Der derzeitige Außenminister Jean-Marc Ayrault verlegt sich ebenso wie die anderen EU-Außenminister darauf, Moral-Predigen an Russland zu richten und die militante syrische "Opposition" völlig zu übergehen. Scharfe Verurteilungen gibt es gegen Putin, nicht aber gegen die dschihadistisch-salafistischen Milizen. Die großen Medien folgen, ganz ähnlich wie in Deutschland, dieser Linie.
Die zwei in Frankreich bekannten Nahost-Journalisten Christian Chesnot und Georges Malbrunot legen nun einen dieser Gründe offen. Es ist die mit reichlichen Geldgaben und entsprechenden Erwartungen gefütterte innige Beziehung zwischen französischen Politikern und der Herrscherelite in Katar.
Katar gehört zu den Financiers der syrischen Milizen. Der Golfstaat ist bekannt für seine Unterstützung der Muslimbrüder und hat sich sehr früh sehr intensiv um die "Gestaltung" der syrischen Opposition gekümmert: Zu den Profiteuren der katarischen Unterstützung gehörten stets islamistische Personen und Gruppierungen. Katar hat sich für beiden dominierenden Milizen, die al-Nusra-Front und Ahrar al-Sham eingesetzt, und für Aufsehen gesorgt, als man schon vor anderthalb Jahren versuchte, die al-Qaida-Truppe al-Nusra zur "moderaten Oppositionsgruppe" umzuschminken (Golfstaaten ermuntern Al-Nusra zum Rebranding).

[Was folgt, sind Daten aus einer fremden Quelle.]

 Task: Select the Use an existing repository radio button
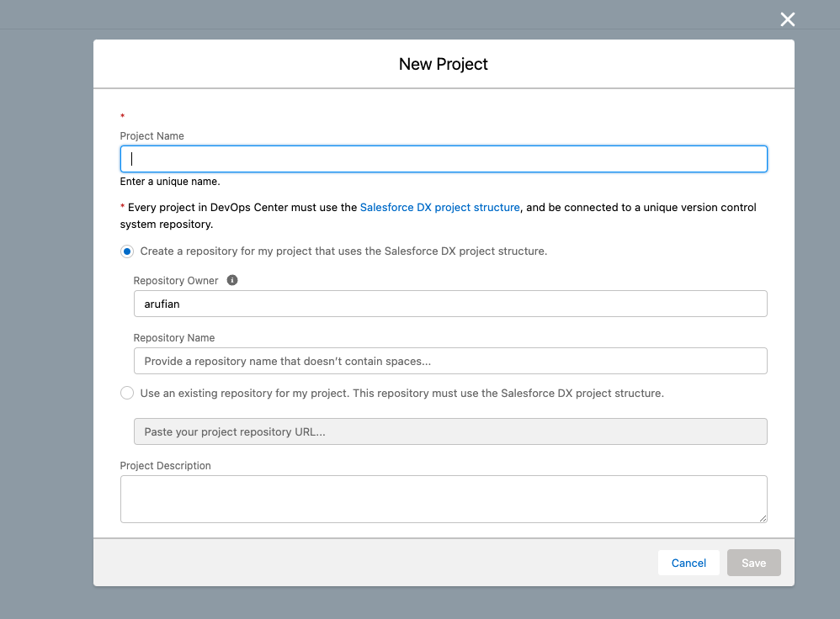[127, 393]
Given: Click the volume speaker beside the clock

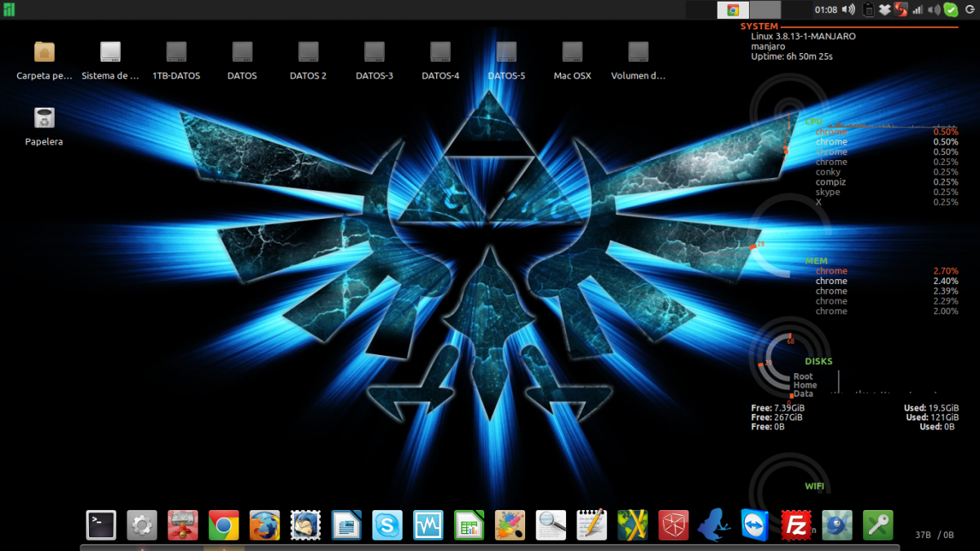Looking at the screenshot, I should pos(849,10).
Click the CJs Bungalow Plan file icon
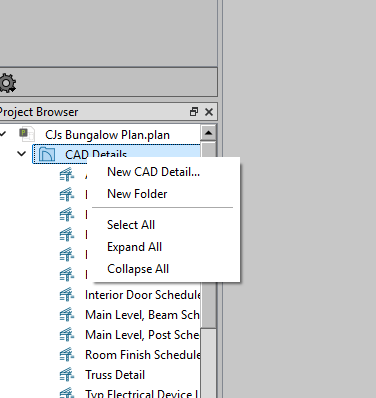The image size is (376, 398). pos(26,134)
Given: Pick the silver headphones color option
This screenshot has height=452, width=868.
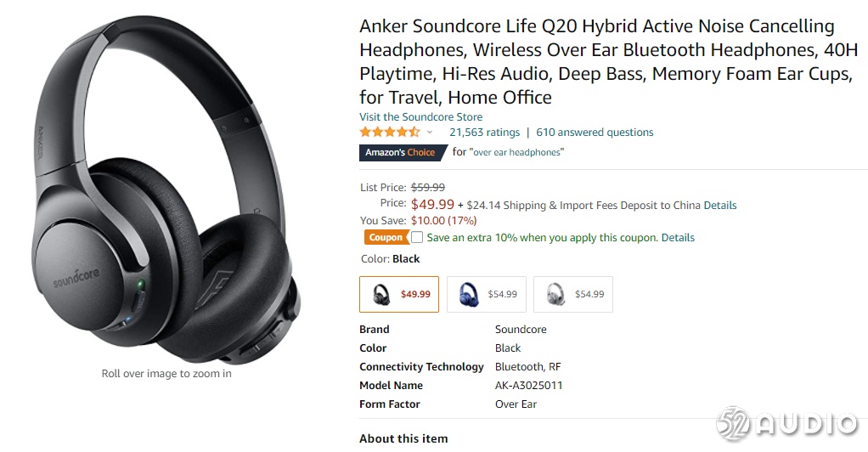Looking at the screenshot, I should click(573, 294).
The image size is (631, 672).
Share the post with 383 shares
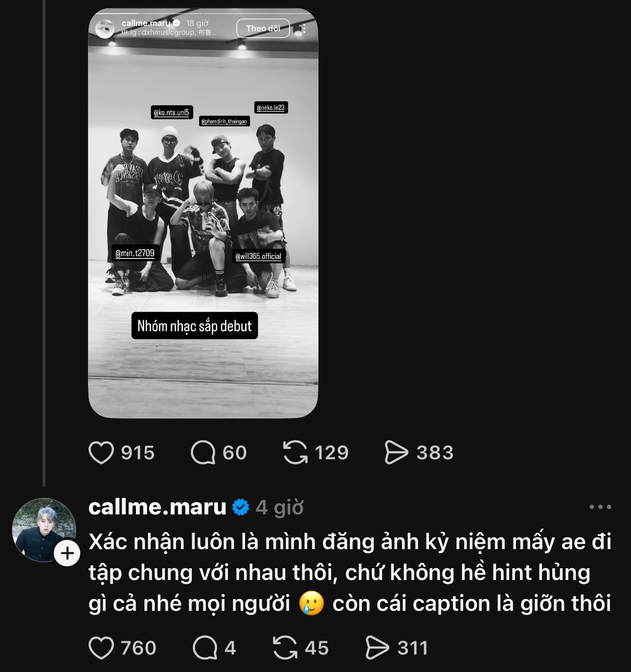point(396,453)
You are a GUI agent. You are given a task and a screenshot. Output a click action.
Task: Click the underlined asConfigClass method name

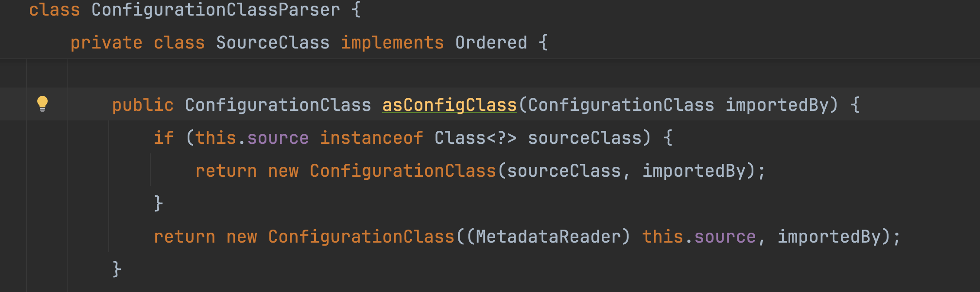(449, 105)
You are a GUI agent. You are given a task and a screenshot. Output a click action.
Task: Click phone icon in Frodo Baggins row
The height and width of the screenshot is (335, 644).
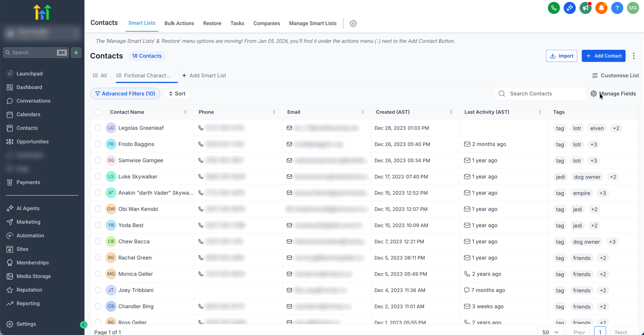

Politik ist ein komplexes System von Handlungsabläufen, räumt Christian Chesnot ein. Er verwahrt sich davor, direkte Auswirkungen der beobachteten Beziehungen zwischen französischen Politikern und Vertretern Katars auf konkrete politische Maßnahmen im Nahen Osten zu behaupten. Allerdings stehe fest, dass es in der 40jährigen Beziehung eine durchgängige Linie gebe und die sei durch Geld geprägt, sagt Christian Chesnot.
"Das Alpha und Omega unserer Diplomatie im Nahen Osten"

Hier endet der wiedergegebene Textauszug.